- What is expected: For each record here, output an exact copy.

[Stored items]
*** Block opens ***

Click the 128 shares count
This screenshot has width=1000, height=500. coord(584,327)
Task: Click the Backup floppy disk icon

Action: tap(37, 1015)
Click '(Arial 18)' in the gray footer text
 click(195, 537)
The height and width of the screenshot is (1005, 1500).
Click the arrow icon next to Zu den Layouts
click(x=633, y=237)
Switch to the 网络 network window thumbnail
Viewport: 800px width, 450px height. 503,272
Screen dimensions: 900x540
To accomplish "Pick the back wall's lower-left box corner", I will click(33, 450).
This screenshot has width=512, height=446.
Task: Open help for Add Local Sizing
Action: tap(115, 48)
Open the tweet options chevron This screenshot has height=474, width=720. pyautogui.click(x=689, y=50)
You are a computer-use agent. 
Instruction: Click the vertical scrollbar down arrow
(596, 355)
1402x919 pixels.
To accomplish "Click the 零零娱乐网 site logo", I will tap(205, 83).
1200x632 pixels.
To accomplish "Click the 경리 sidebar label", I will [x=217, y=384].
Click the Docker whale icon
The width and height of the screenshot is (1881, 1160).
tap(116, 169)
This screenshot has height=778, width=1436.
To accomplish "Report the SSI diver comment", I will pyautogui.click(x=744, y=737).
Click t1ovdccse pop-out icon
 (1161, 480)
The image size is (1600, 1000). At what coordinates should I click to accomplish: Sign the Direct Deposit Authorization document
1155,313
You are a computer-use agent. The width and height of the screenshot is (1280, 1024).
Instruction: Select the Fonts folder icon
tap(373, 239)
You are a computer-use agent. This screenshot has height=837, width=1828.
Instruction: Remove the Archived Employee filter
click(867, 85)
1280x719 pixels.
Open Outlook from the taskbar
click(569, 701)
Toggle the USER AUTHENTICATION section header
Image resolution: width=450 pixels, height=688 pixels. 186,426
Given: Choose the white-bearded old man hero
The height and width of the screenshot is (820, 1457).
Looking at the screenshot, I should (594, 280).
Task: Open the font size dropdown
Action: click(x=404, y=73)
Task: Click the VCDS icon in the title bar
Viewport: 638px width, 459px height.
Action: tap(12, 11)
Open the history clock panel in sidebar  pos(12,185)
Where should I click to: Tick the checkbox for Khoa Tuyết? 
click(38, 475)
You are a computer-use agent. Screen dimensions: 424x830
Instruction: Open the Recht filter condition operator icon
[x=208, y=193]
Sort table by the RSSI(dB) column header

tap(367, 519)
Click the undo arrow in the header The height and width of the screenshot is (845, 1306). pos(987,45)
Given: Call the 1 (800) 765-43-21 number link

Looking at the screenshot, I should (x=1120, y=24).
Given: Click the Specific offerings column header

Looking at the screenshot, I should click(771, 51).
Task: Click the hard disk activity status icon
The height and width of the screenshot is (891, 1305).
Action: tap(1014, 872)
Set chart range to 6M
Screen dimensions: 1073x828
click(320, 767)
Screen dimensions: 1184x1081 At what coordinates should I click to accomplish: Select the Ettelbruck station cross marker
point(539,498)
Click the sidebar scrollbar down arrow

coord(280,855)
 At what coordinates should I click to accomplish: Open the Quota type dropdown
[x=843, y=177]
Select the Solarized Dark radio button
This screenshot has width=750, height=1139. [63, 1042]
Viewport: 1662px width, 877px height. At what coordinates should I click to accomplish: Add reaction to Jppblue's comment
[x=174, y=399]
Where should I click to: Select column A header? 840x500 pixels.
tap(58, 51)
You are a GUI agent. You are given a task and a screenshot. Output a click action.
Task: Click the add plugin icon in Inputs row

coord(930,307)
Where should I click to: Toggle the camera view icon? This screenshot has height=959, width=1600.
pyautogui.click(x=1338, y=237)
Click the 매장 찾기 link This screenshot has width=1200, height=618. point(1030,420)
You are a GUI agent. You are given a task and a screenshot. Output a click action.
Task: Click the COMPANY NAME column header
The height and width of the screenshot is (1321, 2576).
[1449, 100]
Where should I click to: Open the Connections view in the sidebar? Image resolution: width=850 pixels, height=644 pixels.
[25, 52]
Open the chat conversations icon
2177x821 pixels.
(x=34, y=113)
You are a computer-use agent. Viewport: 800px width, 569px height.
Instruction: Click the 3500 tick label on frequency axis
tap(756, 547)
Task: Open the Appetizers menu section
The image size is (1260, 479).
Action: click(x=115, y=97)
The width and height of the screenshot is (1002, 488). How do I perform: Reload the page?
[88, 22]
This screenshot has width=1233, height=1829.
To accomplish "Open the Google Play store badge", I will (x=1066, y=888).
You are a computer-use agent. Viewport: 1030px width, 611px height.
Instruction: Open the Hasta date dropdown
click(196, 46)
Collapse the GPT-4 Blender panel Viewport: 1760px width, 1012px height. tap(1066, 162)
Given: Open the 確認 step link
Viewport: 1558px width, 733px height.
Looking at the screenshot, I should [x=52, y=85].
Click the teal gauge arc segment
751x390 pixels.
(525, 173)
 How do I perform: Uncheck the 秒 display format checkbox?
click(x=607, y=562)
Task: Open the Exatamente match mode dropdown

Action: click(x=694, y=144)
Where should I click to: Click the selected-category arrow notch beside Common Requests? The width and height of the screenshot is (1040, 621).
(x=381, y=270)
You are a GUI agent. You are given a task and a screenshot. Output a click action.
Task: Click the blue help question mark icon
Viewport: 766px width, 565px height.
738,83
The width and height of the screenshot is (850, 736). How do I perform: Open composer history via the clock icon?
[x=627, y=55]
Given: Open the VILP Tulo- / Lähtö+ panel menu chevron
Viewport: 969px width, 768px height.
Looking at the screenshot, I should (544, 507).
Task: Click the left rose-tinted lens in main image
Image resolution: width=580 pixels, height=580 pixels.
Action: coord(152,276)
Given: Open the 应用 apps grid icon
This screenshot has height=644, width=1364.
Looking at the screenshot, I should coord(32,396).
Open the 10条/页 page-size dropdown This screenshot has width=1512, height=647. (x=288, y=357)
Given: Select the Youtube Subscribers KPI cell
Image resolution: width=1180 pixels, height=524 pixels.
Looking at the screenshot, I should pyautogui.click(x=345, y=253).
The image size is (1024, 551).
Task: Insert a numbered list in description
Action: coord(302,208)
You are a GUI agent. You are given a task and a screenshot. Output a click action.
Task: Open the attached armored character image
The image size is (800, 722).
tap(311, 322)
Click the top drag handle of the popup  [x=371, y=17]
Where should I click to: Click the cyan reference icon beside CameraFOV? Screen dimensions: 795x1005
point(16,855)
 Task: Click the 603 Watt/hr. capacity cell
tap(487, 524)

*** Block closes ***

- Solution to the exercise:
Click the 128 shares count
This screenshot has width=1000, height=500. coord(584,327)
Task: Click the Backup floppy disk icon

Action: tap(37, 1015)
Click '(Arial 18)' in the gray footer text
 click(195, 537)
The height and width of the screenshot is (1005, 1500).
Click the arrow icon next to Zu den Layouts
click(x=633, y=237)
Switch to the 网络 network window thumbnail
Viewport: 800px width, 450px height. 503,272
Screen dimensions: 900x540
To accomplish "Pick the back wall's lower-left box corner", I will click(33, 450).
This screenshot has width=512, height=446.
Task: Open help for Add Local Sizing
Action: tap(115, 48)
Open the tweet options chevron This screenshot has height=474, width=720. pyautogui.click(x=689, y=50)
You are a computer-use agent. 
Instruction: Click the vertical scrollbar down arrow
(596, 355)
1402x919 pixels.
To accomplish "Click the 零零娱乐网 site logo", I will tap(205, 83).
1200x632 pixels.
To accomplish "Click the 경리 sidebar label", I will [x=217, y=384].
Click the Docker whale icon
The width and height of the screenshot is (1881, 1160).
tap(116, 169)
This screenshot has height=778, width=1436.
To accomplish "Report the SSI diver comment", I will pyautogui.click(x=744, y=737).
Click t1ovdccse pop-out icon
 (1161, 480)
The image size is (1600, 1000). At what coordinates should I click to accomplish: Sign the Direct Deposit Authorization document
1155,313
You are a computer-use agent. The width and height of the screenshot is (1280, 1024).
Instruction: Select the Fonts folder icon
tap(373, 239)
You are a computer-use agent. This screenshot has height=837, width=1828.
Instruction: Remove the Archived Employee filter
click(867, 85)
1280x719 pixels.
Open Outlook from the taskbar
click(569, 701)
Toggle the USER AUTHENTICATION section header
Image resolution: width=450 pixels, height=688 pixels. 186,426
Given: Choose the white-bearded old man hero
The height and width of the screenshot is (820, 1457).
Looking at the screenshot, I should (594, 280).
Task: Open the font size dropdown
Action: click(x=404, y=73)
Task: Click the VCDS icon in the title bar
Viewport: 638px width, 459px height.
Action: tap(12, 11)
Open the history clock panel in sidebar  pos(12,185)
Where should I click to: Tick the checkbox for Khoa Tuyết? 
click(38, 475)
You are a computer-use agent. Screen dimensions: 424x830
Instruction: Open the Recht filter condition operator icon
[x=208, y=193]
Sort table by the RSSI(dB) column header

tap(367, 519)
Click the undo arrow in the header The height and width of the screenshot is (845, 1306). pos(987,45)
Given: Call the 1 (800) 765-43-21 number link

Looking at the screenshot, I should (x=1120, y=24).
Given: Click the Specific offerings column header

Looking at the screenshot, I should click(771, 51).
Task: Click the hard disk activity status icon
The height and width of the screenshot is (891, 1305).
Action: tap(1014, 872)
Set chart range to 6M
Screen dimensions: 1073x828
click(320, 767)
Screen dimensions: 1184x1081 At what coordinates should I click to accomplish: Select the Ettelbruck station cross marker
point(539,498)
Click the sidebar scrollbar down arrow

coord(280,855)
 At what coordinates should I click to accomplish: Open the Quota type dropdown
[x=843, y=177]
Select the Solarized Dark radio button
This screenshot has width=750, height=1139. [63, 1042]
Viewport: 1662px width, 877px height. At what coordinates should I click to accomplish: Add reaction to Jppblue's comment
[x=174, y=399]
Where should I click to: Select column A header? 840x500 pixels.
tap(58, 51)
You are a GUI agent. You are given a task and a screenshot. Output a click action.
Task: Click the add plugin icon in Inputs row

coord(930,307)
Where should I click to: Toggle the camera view icon? This screenshot has height=959, width=1600.
pyautogui.click(x=1338, y=237)
Click the 매장 찾기 link This screenshot has width=1200, height=618. point(1030,420)
You are a GUI agent. You are given a task and a screenshot. Output a click action.
Task: Click the COMPANY NAME column header
The height and width of the screenshot is (1321, 2576).
[1449, 100]
Where should I click to: Open the Connections view in the sidebar? Image resolution: width=850 pixels, height=644 pixels.
[25, 52]
Open the chat conversations icon
2177x821 pixels.
(x=34, y=113)
You are a computer-use agent. Viewport: 800px width, 569px height.
Instruction: Click the 3500 tick label on frequency axis
tap(756, 547)
Task: Open the Appetizers menu section
The image size is (1260, 479).
Action: click(x=115, y=97)
The width and height of the screenshot is (1002, 488). How do I perform: Reload the page?
[88, 22]
This screenshot has width=1233, height=1829.
To accomplish "Open the Google Play store badge", I will (x=1066, y=888).
You are a computer-use agent. Viewport: 1030px width, 611px height.
Instruction: Open the Hasta date dropdown
click(196, 46)
Collapse the GPT-4 Blender panel Viewport: 1760px width, 1012px height. tap(1066, 162)
Given: Open the 確認 step link
Viewport: 1558px width, 733px height.
Looking at the screenshot, I should [x=52, y=85].
Click the teal gauge arc segment
751x390 pixels.
(525, 173)
 How do I perform: Uncheck the 秒 display format checkbox?
click(x=607, y=562)
Task: Open the Exatamente match mode dropdown

Action: click(x=694, y=144)
Where should I click to: Click the selected-category arrow notch beside Common Requests? The width and height of the screenshot is (1040, 621).
(x=381, y=270)
You are a GUI agent. You are given a task and a screenshot. Output a click action.
Task: Click the blue help question mark icon
Viewport: 766px width, 565px height.
738,83
The width and height of the screenshot is (850, 736). How do I perform: Open composer history via the clock icon?
[x=627, y=55]
Given: Open the VILP Tulo- / Lähtö+ panel menu chevron
Viewport: 969px width, 768px height.
Looking at the screenshot, I should (544, 507).
Task: Click the left rose-tinted lens in main image
Image resolution: width=580 pixels, height=580 pixels.
Action: coord(152,276)
Given: Open the 应用 apps grid icon
This screenshot has height=644, width=1364.
Looking at the screenshot, I should coord(32,396).
Open the 10条/页 page-size dropdown This screenshot has width=1512, height=647. (x=288, y=357)
Given: Select the Youtube Subscribers KPI cell
Image resolution: width=1180 pixels, height=524 pixels.
Looking at the screenshot, I should pyautogui.click(x=345, y=253).
The image size is (1024, 551).
Task: Insert a numbered list in description
Action: coord(302,208)
You are a GUI agent. You are given a task and a screenshot. Output a click action.
Task: Open the attached armored character image
The image size is (800, 722).
tap(311, 322)
Click the top drag handle of the popup  [x=371, y=17]
Where should I click to: Click the cyan reference icon beside CameraFOV? Screen dimensions: 795x1005
point(16,855)
 Task: Click the 603 Watt/hr. capacity cell
tap(487, 524)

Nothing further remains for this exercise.